→ Selected excerpt:
::::::::::
Siti was born on December 30, 1953, to a Palembangese father, Zainal Arifin Zen and a Palembangese mother, Halimah Nuria. Siti earned her master's degree in Doctor of Obstetrics and Gynaecology from Sriwijaya University in Palembang, South Sumatra, and she currently work as a Obstetrician and Gynaecologist in RSIA Siti Khadijah Palembang and a lecture in Sriwijaya University. Siti is a Polyglot, She fluently speaks Indonesian, English, German, Dutch and French, and this is what public speaking has become her capital and has always brought Siti to become a champion in the women's beauty pageant, she said.
::::::::::
→ Supplied records:
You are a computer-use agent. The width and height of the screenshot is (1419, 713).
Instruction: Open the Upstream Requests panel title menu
::::::::::
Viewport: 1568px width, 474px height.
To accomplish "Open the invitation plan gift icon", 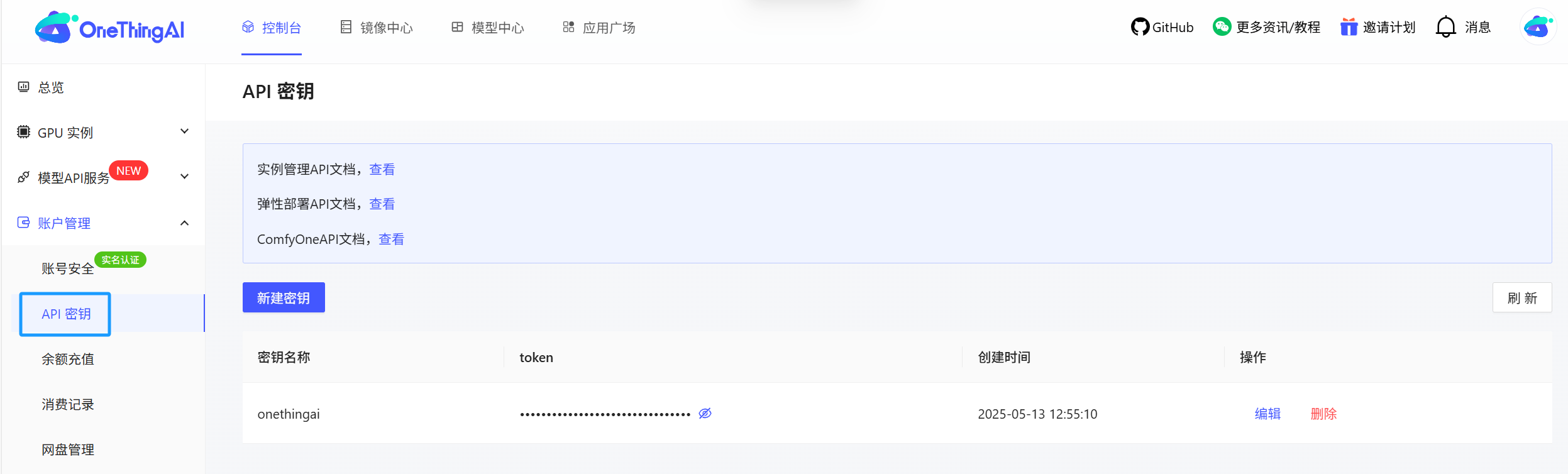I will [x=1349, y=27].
::::::::::
Please reproduce word for word the stretch of the passage about Siti from "Siti was born" through "pageant, she said.".

→ Final answer:
Siti was born on December 30, 1953, to a Palembangese father, Zainal Arifin Zen and a Palembangese mother, Halimah Nuria. Siti earned her master's degree in Doctor of Obstetrics and Gynaecology from Sriwijaya University in Palembang, South Sumatra, and she currently work as a Obstetrician and Gynaecologist in RSIA Siti Khadijah Palembang and a lecture in Sriwijaya University. Siti is a Polyglot, She fluently speaks Indonesian, English, German, Dutch and French, and this is what public speaking has become her capital and has always brought Siti to become a champion in the women's beauty pageant, she said.